Co może wziąć dziecko od rodzica to wiemy, ale co może wziąć rodzic od dziecka?
sierpień 7, 2024 by Jarek
Kategoria: Po prostu życie
Wczoraj sobie to uzmysłowiłem, że wiedza jaką zdobyłem o moich synach, jest kluczowa dla mojej starości. Czy wszyscy tak mogą myśleć?
Na początek należy nauczyć się badań okresowych. 20 lat przed rakiem, 5 lat przed udarem, 15 lat przed chorobą Alzheimera pojawiają się w statystyce medycznej pierwsze sygnały, że z organizmem dzieje się coś nie tak. Jeżeli przy dziecku musieliśmy to opanować, gdy przekraczamy 40 lat życia, powinniśmy wdrożyć te mechanizmy dla siebie i wtedy z dużą pewnością i łatwością będą pomagały nam się diagnozować.

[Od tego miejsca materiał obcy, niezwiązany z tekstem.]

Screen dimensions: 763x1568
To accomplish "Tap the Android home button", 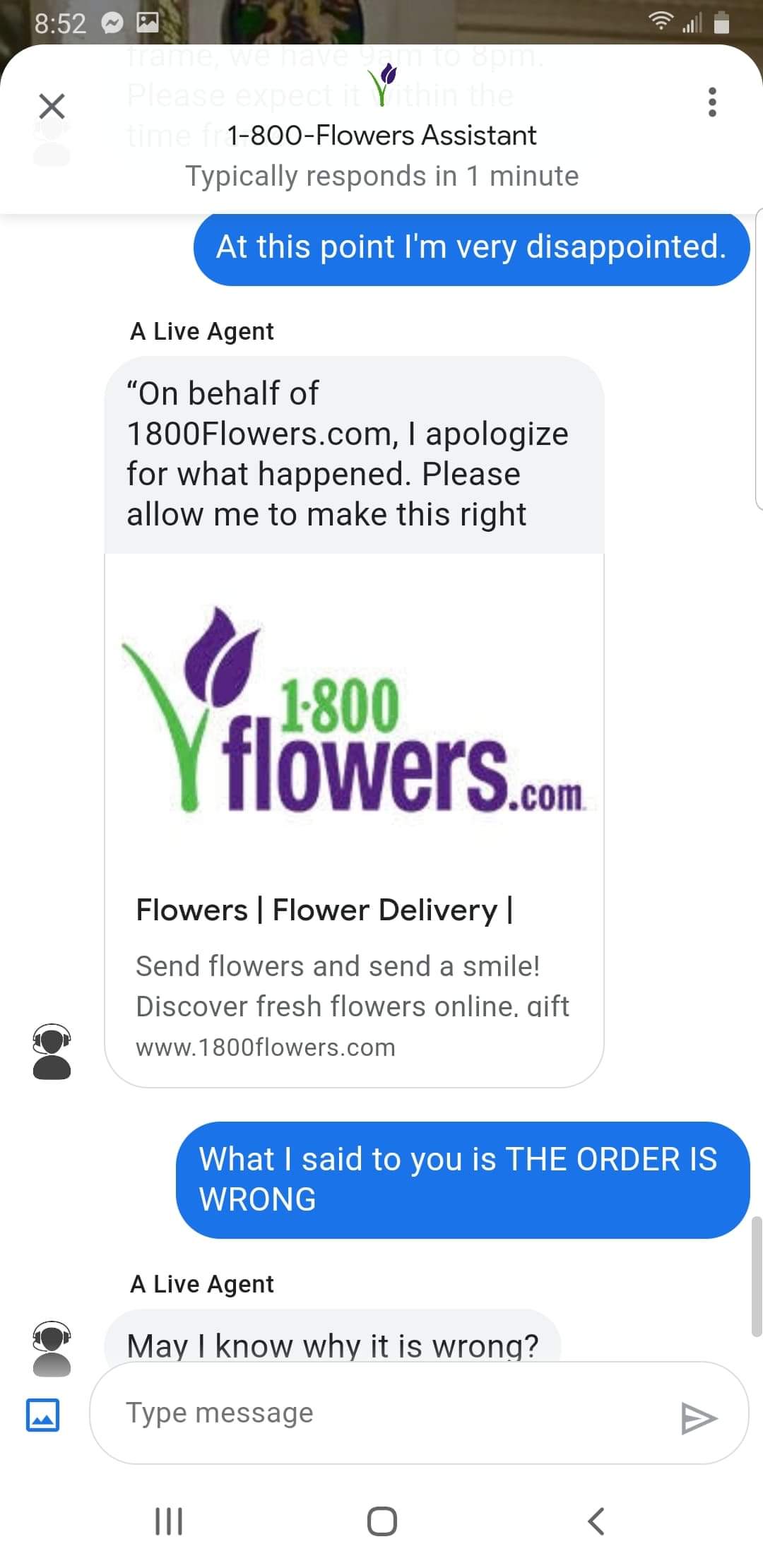I will pos(382,1521).
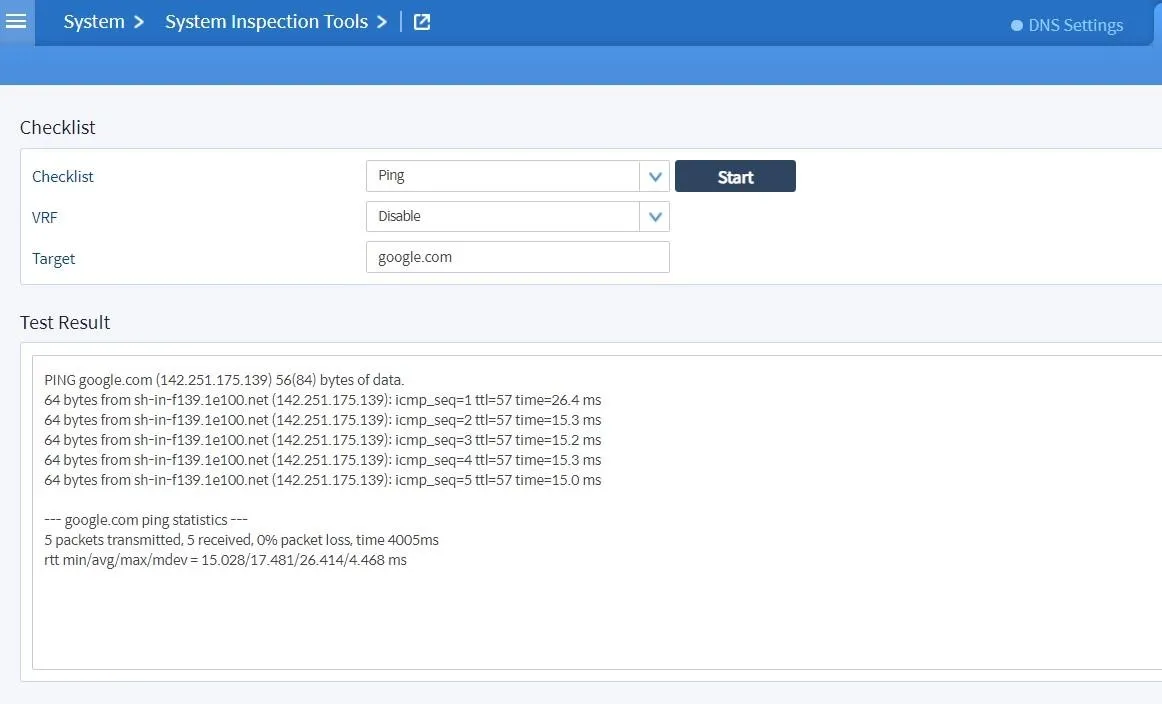
Task: Expand the Checklist dropdown showing Ping
Action: click(655, 176)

Wielu rodziców, którzy przekraczają 50lat ich życia, nie mają sił by zajmować się ich dziećmi…ale jak pytam się, co zrobili dla siebie podczas ostatnich 30 lat w zakresie zdrowia…to wiem, po ich minach, że nic. To mnie przekonuje do jednego. Jeżeli wdrażamy coś dla naszych dzieci powinniśmy wdrożyć dla nas samych, bez względu czy mówimy o ruchu, diecie, suplach. Wiedza która za tym idzie pomoże nam przeżyć lepiej końcówkę naszego życia. Dzisiaj wiem, że to jest nadzwyczajne i warte tego wysiłku, tylko musimy o tym pamiętać i tego chcieć. To mi dali moi synowie.
Dlatego chyba zacznę chodzić do psychologa, bo zdrowie psychiczne odbija się bardziej na ciele niż odwrotnie…
To jest dobra myśl by poukładać sobie to co jest do poukładania i by mieć plan. Życie jest fajne do 50-55 roku życia, a potem nas rodziców zaskakuje swoim poziomem skomplikowalności. Być może warto niektóre rzeczy układać wcześniej, aby nie było to dla nas szokiem, gdy przyjdzie…warto zatem porozmawiać z kimś.